2020 Most Creative People in Business

2020 Most Creative People in Business

Fast Company magazine recently released a list of 74 individuals who all have one thing in common: “Their unique and unprecedented efforts over the past year have already led toward meaningful change, within their sectors and beyond.”  Each of those people was placed in one of the following 14 categories:

  1. Raising the Standard
  2. Showing Us What We Need to See
  3. Breaking Through
  4. Investing Fully
  5. Designing a Superior Solution
  6. Fostering Community
  7. Finding New (And Sometimes Better) Uses for Things
  8. Expanding Our Current Reality
  9. Shielding Us from Tech’s Negative Effects
  10. Leveling the Field
  11. Channeling Energy
  12. Sustaining Us and The Planet
  13. Helping Our Economy Work for More People
  14. Bringing Joy

As I scanned through the categories and the profiles within each one, a few caught my eye: Jason deCaires Taylor (category # 2), Erica Esrick and David A. Williams (category #3), Ryan Reynolds (category #4), a team from Amsterdam (Anne Marieke / Eveleens / Saskia Studer / Francis Zoet / Philip Ehrhorn from category #5), as well as Bruce Poon Tip (category # 13). A summary of those profiles can be found below.

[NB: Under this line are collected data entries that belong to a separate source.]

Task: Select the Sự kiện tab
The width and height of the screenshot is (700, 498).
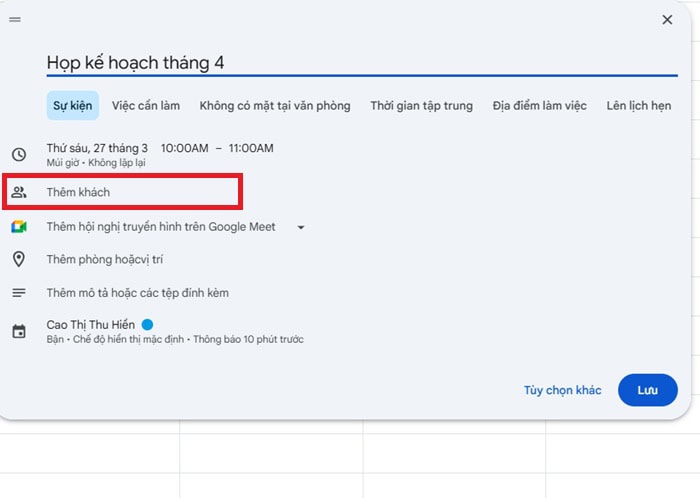Action: coord(72,105)
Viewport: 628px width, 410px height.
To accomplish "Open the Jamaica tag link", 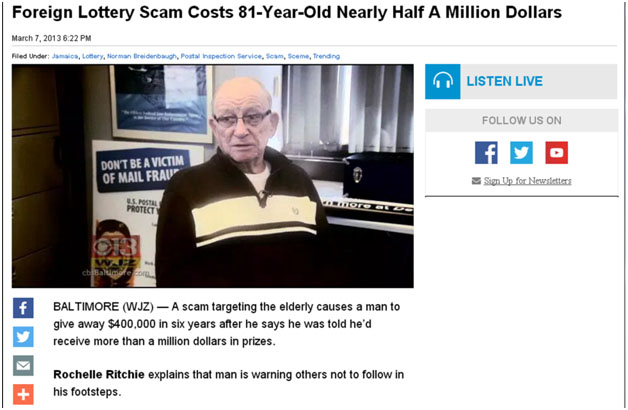I will pyautogui.click(x=65, y=56).
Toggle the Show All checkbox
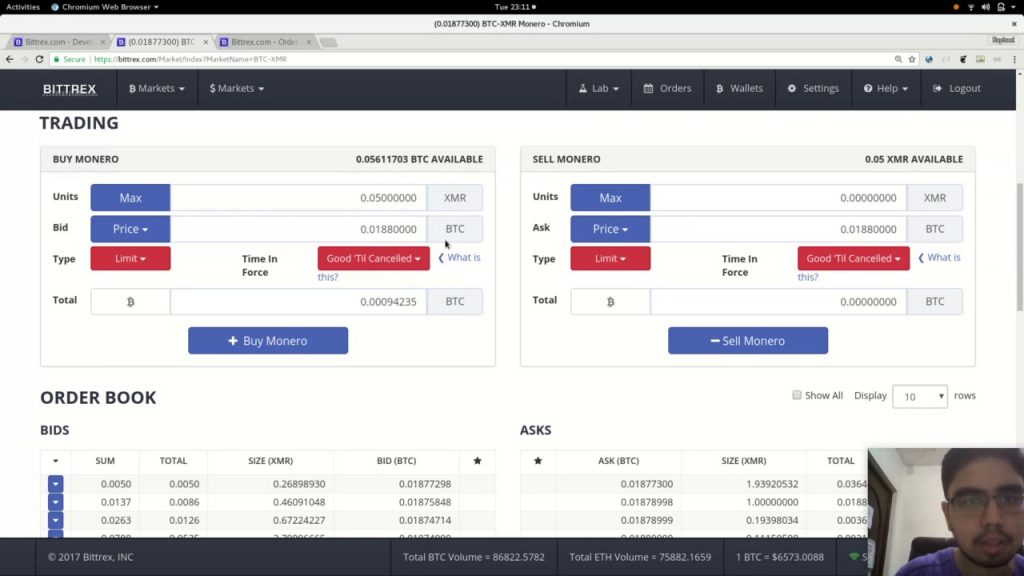The width and height of the screenshot is (1024, 576). click(x=797, y=395)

Jason deCaires Taylor is a marine sculptor who “has installed more than a thousand cement sculptures in marine ‘museums’ around the world, from Indonesia to Mexico.” He is passionate about helping people change how they view the natural world, and his latest project with MOUA (the Museum of Underwater Art) was his most ambitious and technically challenging yet. His concern about warming ocean temperatures devasting marine life was addressed by his Ocean Siren sculpture. It has solar-powered lights that change color in real-time to alert people onshore when water temperatures are at a level that causes coral bleaching. The other three projects he did with MOUA are also listed in his profile.

Erica Esrick and David A. Williams developed a successful way to re-engineer a patient’s blood stem cells through gene therapy to fight sickle cell disease, which is the most common inherited blood disorder in the US. “In a clinical trial launched in late 2018 and led by physician Erica Esrick, patients’ blood stem cells are modified outside the body and infused back into their bloodstream. In five patients with results reports so far, the infusion increased fetal hemoglobin production—and reduced symptoms.” On average more than 100K Americans have this disease, and I’ll bet every one of them is excited about this new treatment.

Ryan Reynolds is most known for his acting career, but what most people don’t know is that he is a successful business entrepreneur in addition to his Hollywood roles in front of and behind the camera.  Fast Company selected Reynolds because of his consistency in developing “smart and witty” messaging. He’s also recognized for his “all-in” attitude as he runs his companies, manages his staff, and considers how everything he does affects the world around him.

Anne Marieke Eveleens, Saskia Studer, Francis Zoet, and Philip Ehrhorn invented the Great Bubble Barrier after a glass of beer inspired them to make a system that collects plastic waste in rivers using bubbles. Their invention is a way of improving the eco-system to prevent plastic waste from ending up in the ocean. They are currently working on a system that can be packaged, shipped, and set up anywhere in the world.

Almost five months after COVID19 began to shut down the worldwide economy, the travel industry is still trying to find ways to recoup their losses and regain their client-base. However, one travel company is not focused on simply “getting back to business.”

Bruce Poon Tip continues his mission that he had set out on back in 1990. He continues to expose the travel supply chain and showcase how much money spent by a traveler actually remains in the communities they visit. That data is shown through a “Ripple Score” invented by a third-party organization. While working with the consultancy, Sustainable Travel International, Tip scored every supplier that his company, G Adventures, works with based on how many of their employees, managers, and owners are local.

During his “Ripple Score” research, he found out all kinds of things about his suppliers that both disappointed and surprised him, causing some of those suppliers to be phased out while he chose to help improve the scores of other suppliers to remain as one of his vendors. He hopes that the Ripple Score becomes an industry standard, and he is working hard to make that happen.